8. A computing device, comprising: at least one processor; a
storage system; and one or more modules that are stored in the
storage system and executed by the at least one processor, the one
or more modules comprising: a condition generation module operable
to use a statistics software to generate a plurality of groups of
experimental conditions as a simulation tool for simulating a
nonlinear object, each of the groups of experimental conditions
comprising a plurality of performance variables of the nonlinear
object; a simulation module operable to simulate values to the
groups of experimental conditions according to the simulation tool;
a first classifying module operable to compute an average value of
the values, and divide the groups of experimental conditions into a
first part and a second part according to the average value; a
second classifying module operable to compute nonlinear boundary
values of a refining mechanism based on the values in the two
parts, determine a threshold value of the refining mechanism from
the nonlinear boundary values, and reclassify the groups of
experimental conditions according to the nonlinear boundary values
and the threshold value of the refining mechanism; and a
determination module operable to calculate a deviation of each of
the values in the groups of experimental conditions from the
threshold value, determine the groups of experimental conditions
having greatest deviations as optimum groups of experimental
conditions, generate and projecting the nonlinear object according
to the optimum groups of experimental conditions, and display the
nonlinear object on a display device connected to the computing
device.
9. The computing device as claimed in claim 8, wherein the
statistics software a is Minitab program.
10. The computing device as claimed in claim 8, wherein the
simulation tool is a Taguchi Method or a Response Surface
method.
11. The computing device as claimed in claim 8, wherein each of the
values in the first part is greater than the average value, and
each of the values in the second part is less than the average
value.
12. The computing device as claimed in claim 8, wherein the
nonlinear boundary values are composed by a weighting factor and a
model parameter of each of the performance variables.

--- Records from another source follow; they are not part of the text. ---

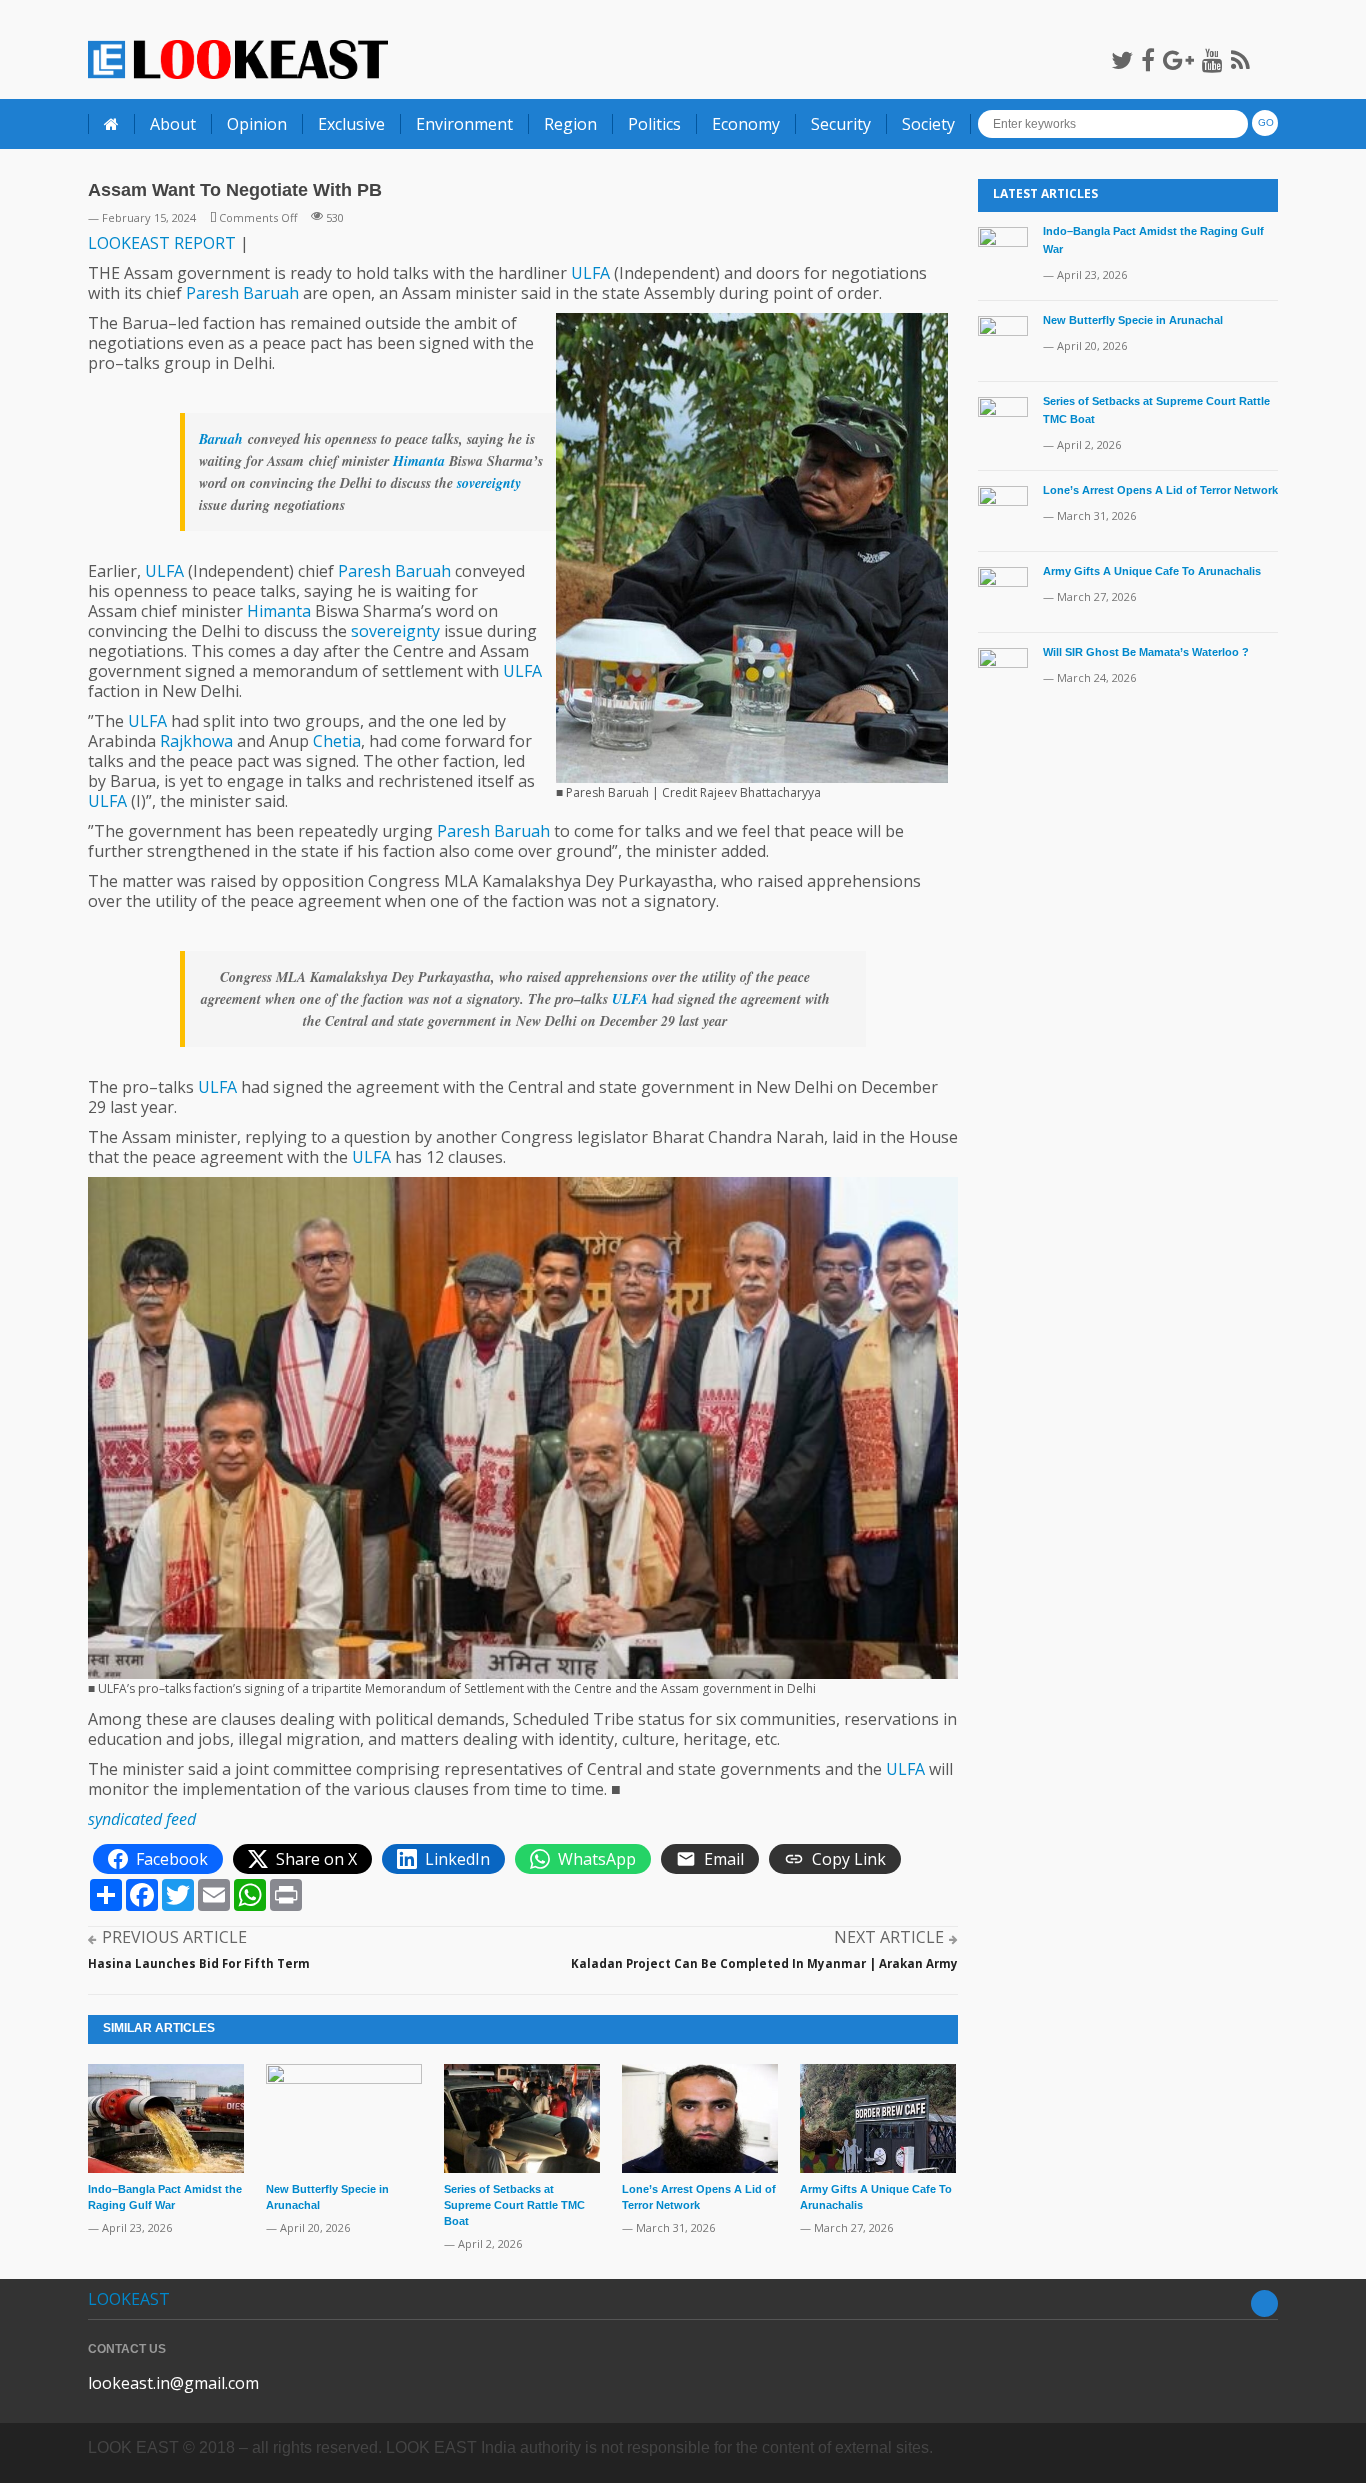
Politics (654, 124)
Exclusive (351, 124)
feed (181, 1819)
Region (570, 124)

13. The computing device as claimed in claim 8, wherein the first
classifying module is further operable to mark the groups of
experimental conditions in the first part with a first sign, and
mark the groups of experimental conditions in the second part with
a second sign.
14. The computing device as claimed in claim 13, wherein the groups
of experimental conditions is reclassified according to the
nonlinear boundary values and the threshold value of the refining
mechanism by the following steps: (e1) selecting a performance
variable as a standard value; (e2) classifying the standard value
in each of the groups of experimental conditions according to a
conditional criterion, marking with the first sign the groups of
experimental conditions in which the standard value is greater than
the conditional criterion, and marking with the second sign the
groups of experimental conditions in which the standard value is
less than the conditional criterion; (e3) calculating a weighting
factor and a model parameter of the standard value in each of the
groups of experimental conditions; (e4) repeating step (e1) to step
(e3) to determine each performance variable as the standard value
and calculating the weighting factor and the model parameter of the
standard value; (e5) multiplying the model parameter of the
standard value in each of the groups of experimental conditions by
the corresponding first or second sign and obtaining a plurality of
values, and adding the plurality of values together to obtain a
total value, each of the groups of experimental conditions
corresponds to one total value; (e6) classifying the groups of
experimental conditions according to the threshold value of the
refining mechanism, marking with the first sign the groups of
experimental conditions in which the total values are greater than
the threshold value, and marking with the second sign the groups of
experimental conditions in which the total values are less than the
threshold value; and (e7) determining whether an error rate of each
of the groups of experimental conditions is less than a
predetermined value by comparing the sign of each of the groups of
experimental conditions in step (e6) with the corresponding first
or second sign marked by the first classifying module.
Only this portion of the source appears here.